MCLEAN, VA, / ACCESSWIRE / August 11, 2021 / Gladstone Investment Corporation (NASDAQ:GAIN) (the “Company”) today announced that it plans to redeem all of the outstanding shares of its 6.375% Series E Cumulative Term Preferred Stock due 2025 (the “Series E Term Preferred Stock”), contingent upon the Company’s successful completion of the public offering of unsecured notes. The Company intends to use the net proceeds from the offering of unsecured notes to redeem all outstanding shares of its Series E Term Preferred Stock.
A notice of redemption on a conditional basis will be mailed to all registered holders of the Series E Term Preferred Stock by Computershare, Inc., as the Redemption and Paying Agent, in accordance with the requirements of the Company’s Certificate of Designation of Series E Term Preferred Stock. The anticipated redemption date is August 19, 2021 at a redemption price of $25.079687500 per share, which represents the liquidation preference of $25.00 per share plus $0.079687500 in accrued and unpaid dividends up to, but excluding, the redemption date.

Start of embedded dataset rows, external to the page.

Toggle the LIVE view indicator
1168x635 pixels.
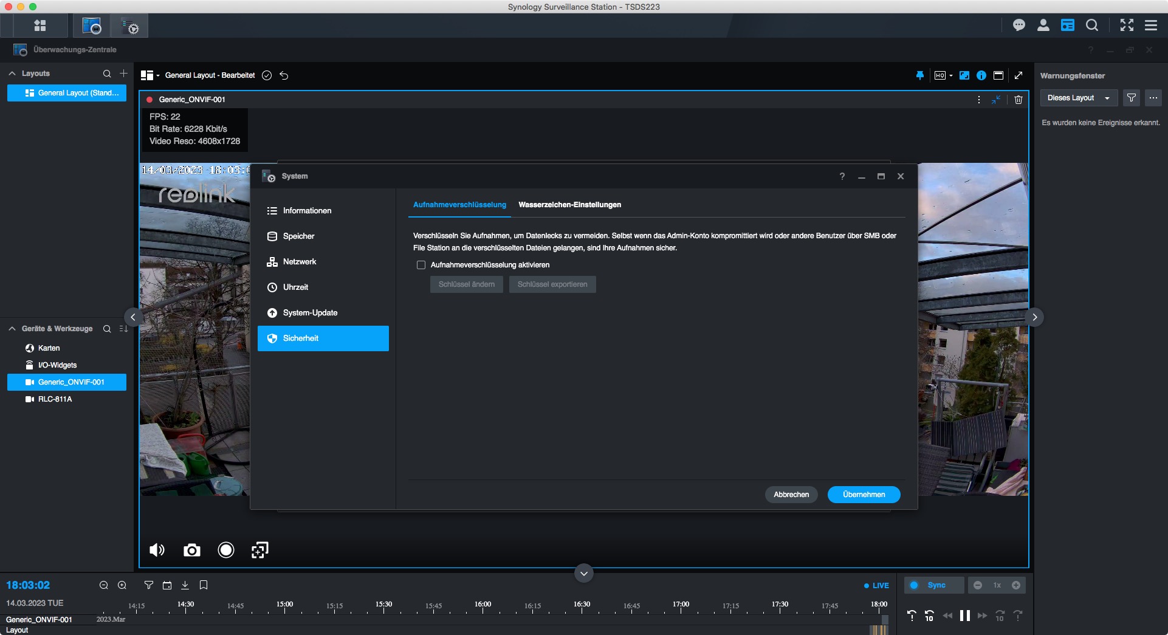coord(876,586)
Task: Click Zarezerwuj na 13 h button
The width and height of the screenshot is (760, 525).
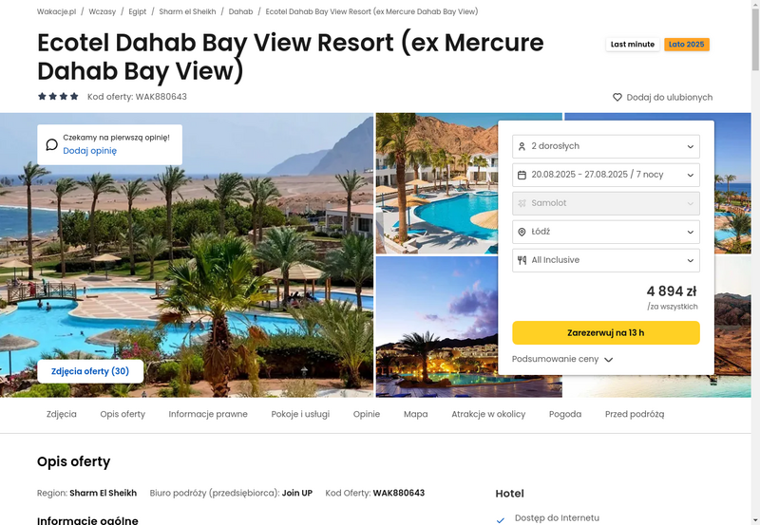Action: tap(606, 332)
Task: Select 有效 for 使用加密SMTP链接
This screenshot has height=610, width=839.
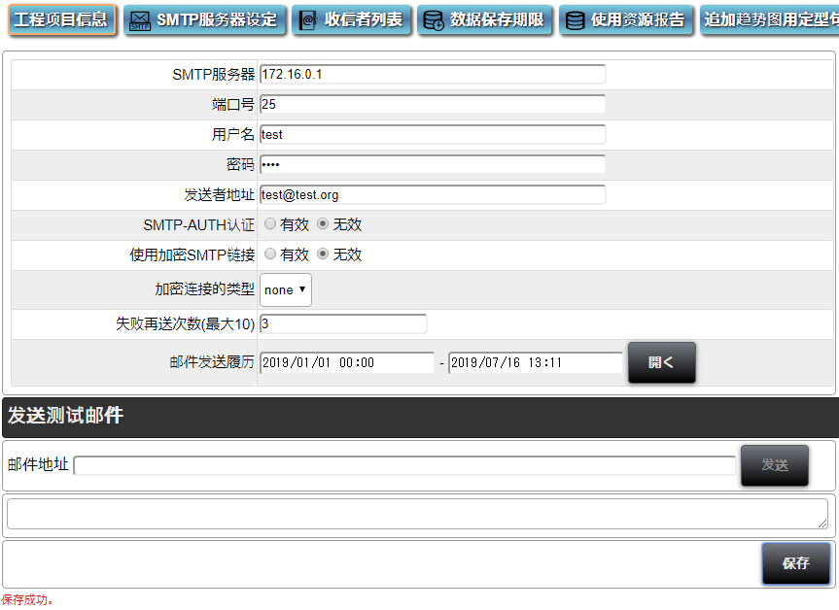Action: pos(270,254)
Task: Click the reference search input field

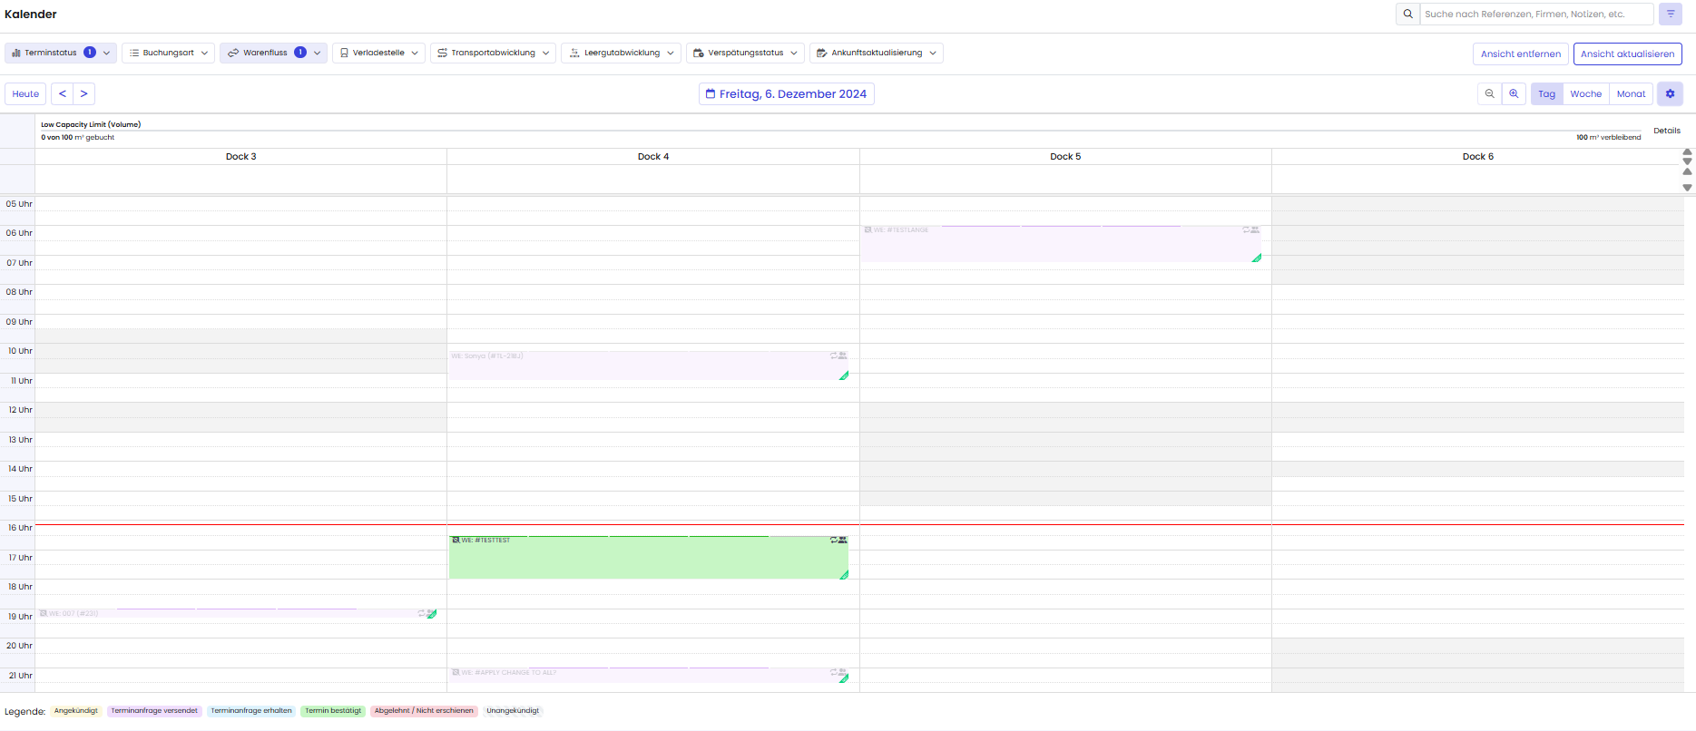Action: click(x=1535, y=15)
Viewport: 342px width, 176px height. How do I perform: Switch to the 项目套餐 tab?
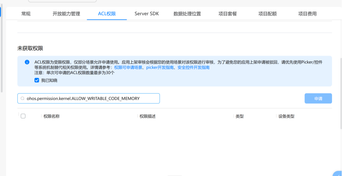228,14
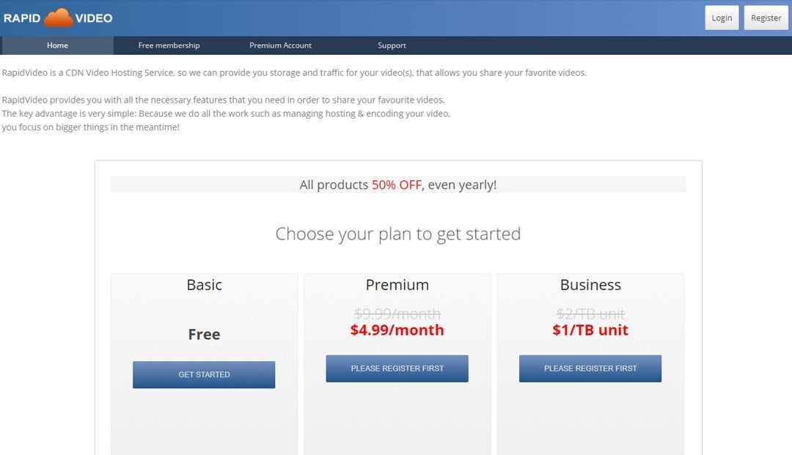Click the $1/TB unit discounted price
792x455 pixels.
pyautogui.click(x=590, y=330)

This communication does not constitute a notice of redemption under the Certificates of Designation of Series E Term Preferred Stock, nor an offer to tender for, or purchase of, any shares of Series E Term Preferred Stock or any other security.
About Gladstone Investment Corporation: Gladstone Investment Corporation is a publicly traded business development company that seeks to make secured debt and equity investments in lower middle market businesses in the United States in connection with acquisitions, changes in control, and recapitalizations.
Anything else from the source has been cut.